第3話 ガン見される金玉

 アイリスにレベル上限のことを話した翌日、家の前にはたくさんの米俵が積み上げられていた。


「あら、私のかわいい息子のアレンじゃない!」


 母に呼ばれて家の外に出ると、アイリスの母である巻き貝婦人が突然抱きついてきた。

 ぷにぷにとおっぱい駄肉を押しつけられ、とても苦しい。


 しかも、何故か俺のことを息子と呼んでいる。


「ところでマリサ、アレンのレベル上限が999というのは本当なのかしら?」


 マリサとは、母の名前だ。


「どうなんですかね? 私は何かの間違いじゃないかと思っているんですけど……」


 母は困り果てていた。


「ちょっと見させてもらうわよ」

「えっ、ちょっと、やめてよおばさん!?」


 おばさんは俺のズボンを無理やり下ろして、金玉を確認しようとする。


 冗談じゃない!

 ここは外だぞ!


 しかも、おばさんの後ろにはアイリスも立っているのだ。

 って、めちゃくちゃガン見しているじゃないか!


 目が合うと、彼女は頬を赤く染めたが、好奇心には勝てなかったようで、視線はすぐに金玉へと注がれていた。


「「でかっ!!!?」」


 母娘は共に、村中に大きな声を響かせた。


「ま、マリサ! 今すぐにアイリスとアレンを婚約させましょう!」

「え、でも……アイリスお嬢様と違って、うちは平民の家ですよ?」

「そんなの構わないわよ! わたくし達の息子はこれだけの金玉を持っているのよ! こうしている間にも、国が動き出してしまう。その前に――」


 フルチン状態の俺の腕を握りしめたまま、おばさんは俺をアイバーン家に連れて行こうと引っ張り始めた。


「やめてよおばさん!? ちょっと母さん、見ていないで助けてよ!?」


 せめてパンツとズボンだけでも穿かせてくれと懇願する俺のもとに、豪華な馬車がやって来た。


「……でかっ!!!?」


 馬車から降りてきたのは、鮮やかな空色の髪を靡かせた女性だった。彼女は見るからに高貴な身分で、このような辺鄙な村には似つかわしくない服装をしていた。


「し、失礼。子供とは思えないほどの、その……あまりの大きさに驚いてしまって……」


 チラチラと俺の金玉を見ては、長い睫毛を何度も鳴らしていた。


「あ、あの……あなた様は?」


 母がおそるおそる尋ねると、


「これは失礼しました。

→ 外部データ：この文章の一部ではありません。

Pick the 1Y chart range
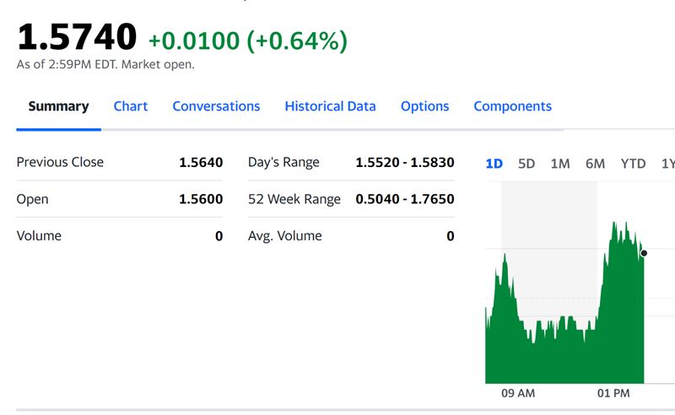Image resolution: width=675 pixels, height=415 pixels. (x=667, y=164)
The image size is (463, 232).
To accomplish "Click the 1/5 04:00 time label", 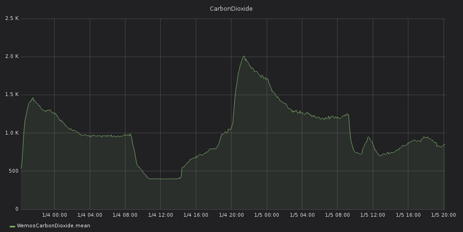I will (302, 215).
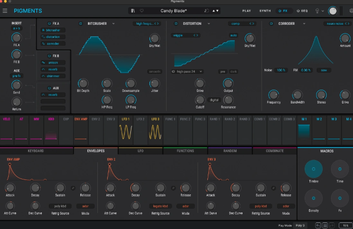This screenshot has width=353, height=229.
Task: Click the smooth button in Bitcrusher
Action: click(154, 71)
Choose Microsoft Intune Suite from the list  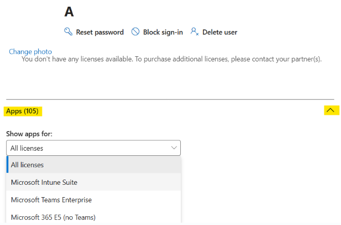click(x=94, y=182)
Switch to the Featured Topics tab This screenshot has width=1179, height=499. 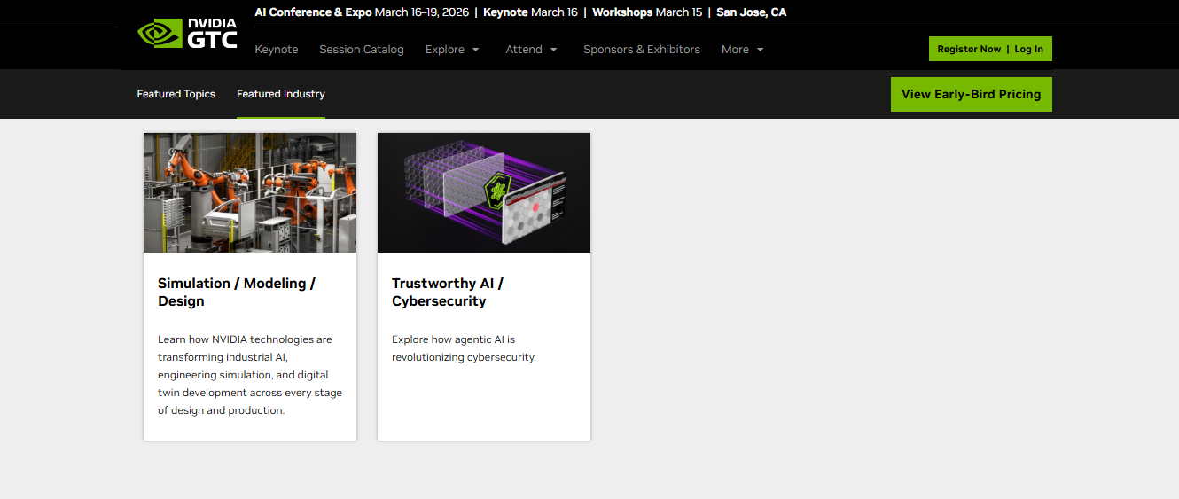pos(176,94)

わたしは黄昏の騎士団所属、マキュレイ・ドミアと申します。此度は史上稀にみる金玉の持ち主が誕生したとの報告を受け、その真相を確かめに参りました。それににしても……立派な金玉ですね」

「いつまで見ているんですかっ! おばさんも離してよ!」

「ああ、そうね」


 ったく、ひどい目に遭った。


「失礼ですが、こちらの金玉、ではなく少年の母上は?」


 こいつ今俺のことを金玉っていいやがったな。

 なんて失礼な女だ。


「私ですが……」

「少しお話を伺ってもよろしいですか?」

「え、ええ、もちろんです」


 聖騎士様に言われて断れるやつなんているわけない。

 おばさんは残念そうにしていたが、さすがに相手が悪かったのか、今日のところは大人しく帰って行った。


 その後、自宅に移動すると、マキュレイは不思議な装置を取り出した。それは魔力を持つ者のレベル上限を確認するための装置だ。以前、街の病院でも一度使用したことがある。

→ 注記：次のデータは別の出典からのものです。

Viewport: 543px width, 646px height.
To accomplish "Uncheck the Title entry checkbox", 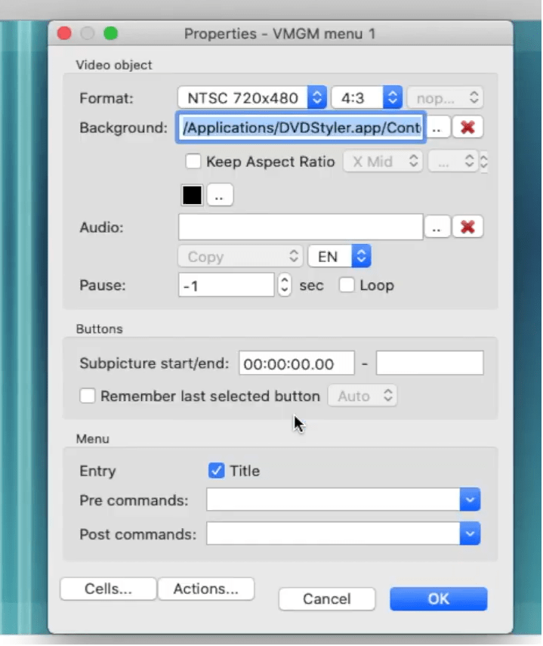I will [x=217, y=471].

「おおっ! これはすごいですね! てっきり虚偽の報告だと思っていましたが、本当に999と表示されています!」


 装置の中央に嵌め込まれた水晶玉に『999』と表示されている。これがレベル上限を示しているようだ。


「わたしはこの事を、すぐにでも女王陛下にお伝えしなければなりません」

「は、はぁ……」


 母の困惑を無視して、マキュレイは俺の前で片膝をつき、手を差し伸べてきた。俺は素直に彼女の手を握った。

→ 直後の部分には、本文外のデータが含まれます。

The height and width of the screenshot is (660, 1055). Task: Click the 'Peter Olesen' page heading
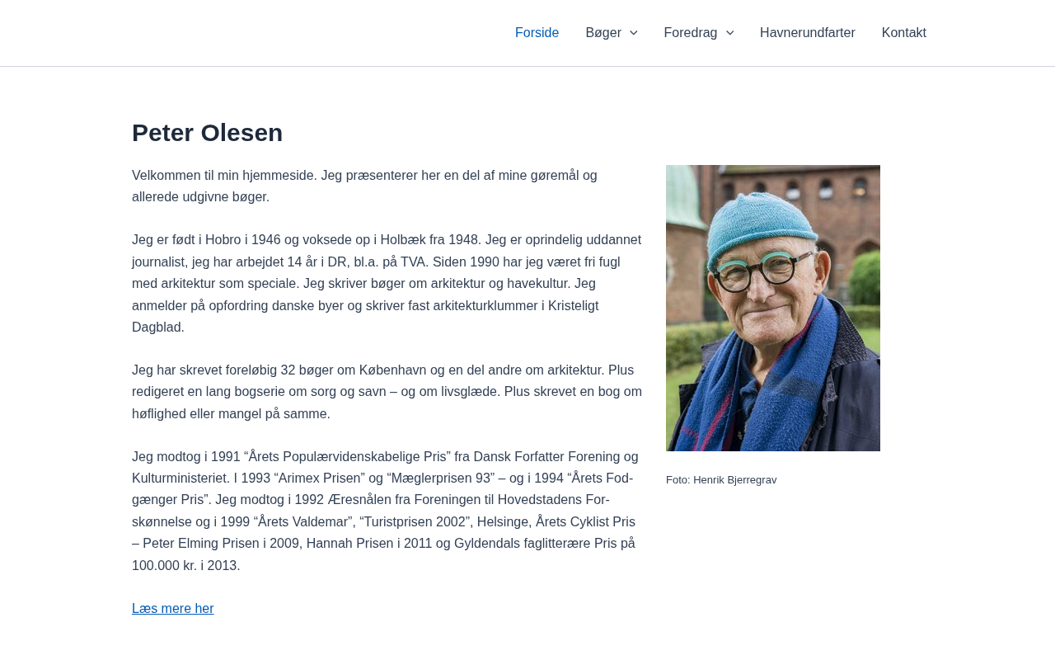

「わたしのレベル上限は45です。この国の小さい金玉の男では、わたしのレベル上限を突破することは不可能と言われてきました。事実、わたしもこれが自分の才能の限界なのだと諦めていました。ですがっ! わたしは君を見つけました! レベル上限999の君ならば、何れ必ずやわたしを高みに導いてくれるでしょう」


 ふーん、ふーんっ。と、マキュレイはオークのように鼻息荒くして、俺を見つめていた。

 爛々と輝く彼女の目がめちゃくちゃ怖かった。


「本当は今すぐにでも君の君を挿入して確かめたいところなのですが、あいにくわたしは王都に戻らねばなりません」


 子供相手になんちゅう恐ろしいことを言っているのだ。


 モゾモゾするなよ。

 顔を赤らめるなよ。

 ハァハァするなよ。

 股を触るなよ。


「しかし、たとえ史上稀にみる大きな金玉を持っていたとしても、今の君のレベルでは……やはり無理でしょうね」


 マキュレイは本当に残念そうにため息を吐き出し、立ち上がった。


「君にはこれから、数えきれない程の試練が訪れると思います。だけど、負けないでください。そして、いつかわたしを全力で突いて、絶頂という名の限界突破をさせてください!」


 母親の前で何言ってんだよこいつ。


「帰れッ!」


 女はまた来ますと言い、去っていった。


「二度と来るなッ!」




 それから一か月後に、俺に王都への召集命令が届いた。